Superconductors, however, don’t have any resistance, which makes them potentially more efficient materials to send electricity. The catch, however, is that most superconductors require temperatures at near absolute zero — the universe’s coldest possible temperature — which makes them less practical. The energy required to cool the superconductors can be higher than the cost savings from avoiding the resistance of typical conductors.

Dean is focused on understanding the relationship between magnetism and superconductivity in these copper oxide substances.

The X-rays he fires into a material kick an electron out of the core of an atom, sending it up into a higher energy state where that electron can interact magnetically. That makes the X-rays sensitive to the magnetic properties of the material, he explained.

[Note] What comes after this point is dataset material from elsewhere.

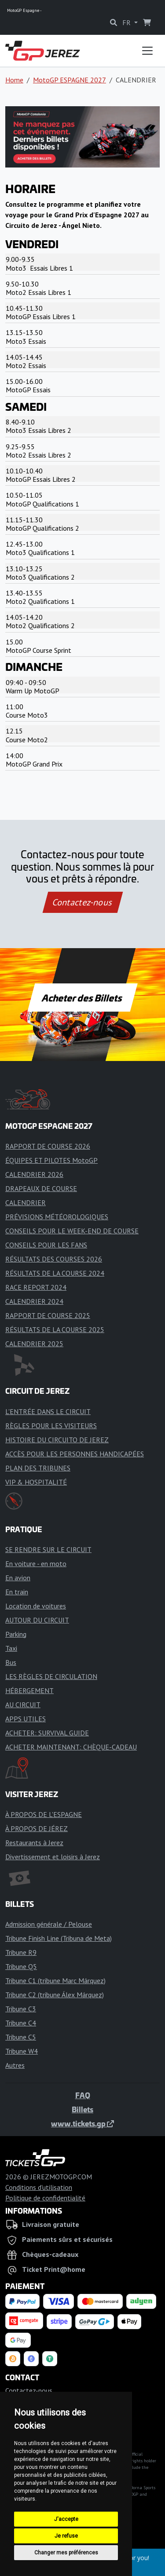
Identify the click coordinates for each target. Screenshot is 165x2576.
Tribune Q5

When a new electron replaces the one that was kicked out, it emits an X-ray photon. Dean measures the direction and energy loss of the photon in a process called resonant inelastic X-ray scattering.

Dean studies flat planes of compounds with copper and oxygen that are stacked on top of each other. These objects have superconducting properties at a relatively high temperature — about 90 Celsius degrees above absolute zero. That is still incredibly cold by human standards: about 300 degrees below zero on the Fahrenheit scale.

In the world of superconductors, that is considered “very warm,” or about a factor of 10 higher temperature than most normal superconductors, he said.

In terms of the energy trade-off between benefiting from the properties of a superconducting material and keeping that object cold enough to function, it is “becoming closer and closer to break-even,” Dean said. In five to 10 years, “we might hope to see some more areas where it’s economic” to use superconductors instead of conventional wiring.

Researchers discovered objects with copper and oxygen that had superconducting properties about 25 years ago and have been studying them extensively. To this point, they have “yet to find a satisfactory explanation of this phenomenon,” Dean said.

Dean is eager to refine the experiments when the National Synchrotron Light Source II comes online in 2015. At the NSLS-II, researchers will produce X-rays that are 10,000 times brighter than the current NSLS, enabling researchers to analyze the structure of new materials.

Chris Howard, a lecturer in the Department of Physics and Astronomy at University College in London, U.K., has confidence that Dean, with whom he has collaborated since 2007, will build on his success.

Dean is “currently proving his ability with a string of important and far-reaching publications in superconductivity and materials physics,” Howard offered. He called Dean a “real doer” and observed that he “is rapidly gaining the respect of the community he works in.” Howard appreciates the combination of Dean’s technical expertise, scientific discipline, writing skills, analytical skills and experimentation abilities.

Growing up in Broadstairs, Kent, a coastal town in southeast England, Dean developed an interest in science when he was young, where nature, through insects and wildlife documentaries and trips to zoos, appealed to him.

“As I grew older, the elegance of physics is what caught me,” he said. “The idea to conceptualize something and write down a formula: it’s such a beautifully efficient way of explaining something. You can convey a spectacular amount of information if you know how to write down the formula to describe it.”

A resident of Rocky Point, Dean came to the United States immediately after earning his doctorate. He enjoys mountain biking.

As for his work, Dean said the first semiconductor transistor was made at Bell Labs without any thought for its possible connection to the computer. It was made by scientists who were working to understand the properties of semiconductors. They didn’t realize this would lead to a semiconductor-based computer.

In a similar way, he said, by studying materials with novel properties, scientists will create “opportunities to make interesting new devices.”